> Your goal
Lay out the entries from the line with "http://rombus.de/pm/bilder/bild_gross/3759038.jpg (540, 748)" through the end of the entries as a numbered list, leaving out any blank lines.

Records of locating words and elements
★ ★ ★ ★
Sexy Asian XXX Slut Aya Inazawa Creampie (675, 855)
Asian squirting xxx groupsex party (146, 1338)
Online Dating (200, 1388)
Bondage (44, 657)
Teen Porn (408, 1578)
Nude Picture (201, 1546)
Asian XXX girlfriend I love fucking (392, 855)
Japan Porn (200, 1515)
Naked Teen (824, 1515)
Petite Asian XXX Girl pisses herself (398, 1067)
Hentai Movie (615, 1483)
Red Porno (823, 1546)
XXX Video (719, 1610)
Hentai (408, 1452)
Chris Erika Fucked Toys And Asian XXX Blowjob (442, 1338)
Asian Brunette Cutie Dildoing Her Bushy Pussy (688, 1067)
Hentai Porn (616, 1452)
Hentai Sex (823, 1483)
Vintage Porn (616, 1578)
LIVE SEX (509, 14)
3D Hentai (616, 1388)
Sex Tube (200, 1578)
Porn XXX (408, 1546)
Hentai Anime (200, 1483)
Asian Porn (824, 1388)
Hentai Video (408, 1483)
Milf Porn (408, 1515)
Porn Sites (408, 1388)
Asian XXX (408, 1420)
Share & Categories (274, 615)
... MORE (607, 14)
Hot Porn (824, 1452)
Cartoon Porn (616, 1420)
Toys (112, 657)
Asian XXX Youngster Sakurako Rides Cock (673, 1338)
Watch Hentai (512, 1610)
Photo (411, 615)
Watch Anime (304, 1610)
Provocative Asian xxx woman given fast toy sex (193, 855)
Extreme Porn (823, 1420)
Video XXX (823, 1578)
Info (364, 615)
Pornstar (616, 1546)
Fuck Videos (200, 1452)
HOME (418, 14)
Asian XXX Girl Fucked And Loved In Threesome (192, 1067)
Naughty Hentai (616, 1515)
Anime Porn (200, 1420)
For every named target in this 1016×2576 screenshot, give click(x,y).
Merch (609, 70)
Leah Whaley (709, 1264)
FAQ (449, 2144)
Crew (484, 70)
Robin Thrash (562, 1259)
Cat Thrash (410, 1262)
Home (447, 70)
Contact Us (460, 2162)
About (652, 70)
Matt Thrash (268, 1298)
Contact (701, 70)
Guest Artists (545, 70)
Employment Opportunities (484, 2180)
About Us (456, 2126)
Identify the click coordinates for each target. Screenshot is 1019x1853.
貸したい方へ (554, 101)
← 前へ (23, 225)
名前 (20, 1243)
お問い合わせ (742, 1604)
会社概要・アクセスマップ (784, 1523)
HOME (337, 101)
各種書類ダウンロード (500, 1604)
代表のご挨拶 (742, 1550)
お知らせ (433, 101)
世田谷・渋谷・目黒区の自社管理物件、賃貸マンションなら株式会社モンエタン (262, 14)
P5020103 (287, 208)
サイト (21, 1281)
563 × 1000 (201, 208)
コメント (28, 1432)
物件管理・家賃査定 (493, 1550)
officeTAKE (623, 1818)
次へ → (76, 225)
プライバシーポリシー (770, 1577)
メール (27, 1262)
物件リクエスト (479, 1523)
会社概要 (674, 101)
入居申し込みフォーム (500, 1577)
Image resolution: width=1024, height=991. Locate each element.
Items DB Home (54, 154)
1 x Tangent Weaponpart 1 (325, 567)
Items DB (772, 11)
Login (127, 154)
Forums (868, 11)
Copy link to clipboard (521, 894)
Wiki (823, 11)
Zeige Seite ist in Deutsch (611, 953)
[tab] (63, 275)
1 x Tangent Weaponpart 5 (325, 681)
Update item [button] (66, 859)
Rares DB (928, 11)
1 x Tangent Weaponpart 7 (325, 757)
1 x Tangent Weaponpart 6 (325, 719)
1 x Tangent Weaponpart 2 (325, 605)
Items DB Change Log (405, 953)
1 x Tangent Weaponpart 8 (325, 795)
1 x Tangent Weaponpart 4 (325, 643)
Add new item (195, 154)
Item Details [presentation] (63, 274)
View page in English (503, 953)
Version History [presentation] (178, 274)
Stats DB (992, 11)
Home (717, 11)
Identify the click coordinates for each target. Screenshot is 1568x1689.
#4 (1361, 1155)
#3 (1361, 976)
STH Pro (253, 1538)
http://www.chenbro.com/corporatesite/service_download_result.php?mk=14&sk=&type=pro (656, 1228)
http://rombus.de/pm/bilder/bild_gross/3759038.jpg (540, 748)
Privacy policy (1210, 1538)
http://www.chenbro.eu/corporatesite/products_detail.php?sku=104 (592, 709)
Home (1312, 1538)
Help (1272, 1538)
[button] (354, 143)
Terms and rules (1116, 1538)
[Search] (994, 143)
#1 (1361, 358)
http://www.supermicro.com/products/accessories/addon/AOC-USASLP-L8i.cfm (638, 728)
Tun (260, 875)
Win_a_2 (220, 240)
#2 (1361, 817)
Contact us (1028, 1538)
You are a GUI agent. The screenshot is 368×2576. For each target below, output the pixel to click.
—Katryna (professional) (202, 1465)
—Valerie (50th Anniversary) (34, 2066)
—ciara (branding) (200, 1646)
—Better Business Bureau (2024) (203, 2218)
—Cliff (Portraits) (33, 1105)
★ ★ ★ ★
> Completed task
1. http://rombus.de/pm/bilder/bild_gross/3759038.jpg (540, 748)
2. Privacy policy (1210, 1538)
3. http://www.chenbro.eu/corporatesite/products_detail.php?sku=104 (592, 709)
4. Home (1312, 1538)
5. Help (1272, 1538)
6. [button] (354, 143)
7. Terms and rules (1116, 1538)
8. [Search] (994, 143)
9. #1 (1361, 358)
10. http://www.supermicro.com/products/accessories/addon/AOC-USASLP-L8i.cfm (638, 728)
11. Tun (260, 875)
12. Win_a_2 (220, 240)
13. #2 (1361, 817)
14. Contact us (1028, 1538)
15. You are a GUI agent. The screenshot is 368×2576. For each target below, output the pixel to click.
16. —Katryna (professional) (202, 1465)
17. —Valerie (50th Anniversary) (34, 2066)
18. —ciara (branding) (200, 1646)
19. —Better Business Bureau (2024) (203, 2218)
20. —Cliff (Portraits) (33, 1105)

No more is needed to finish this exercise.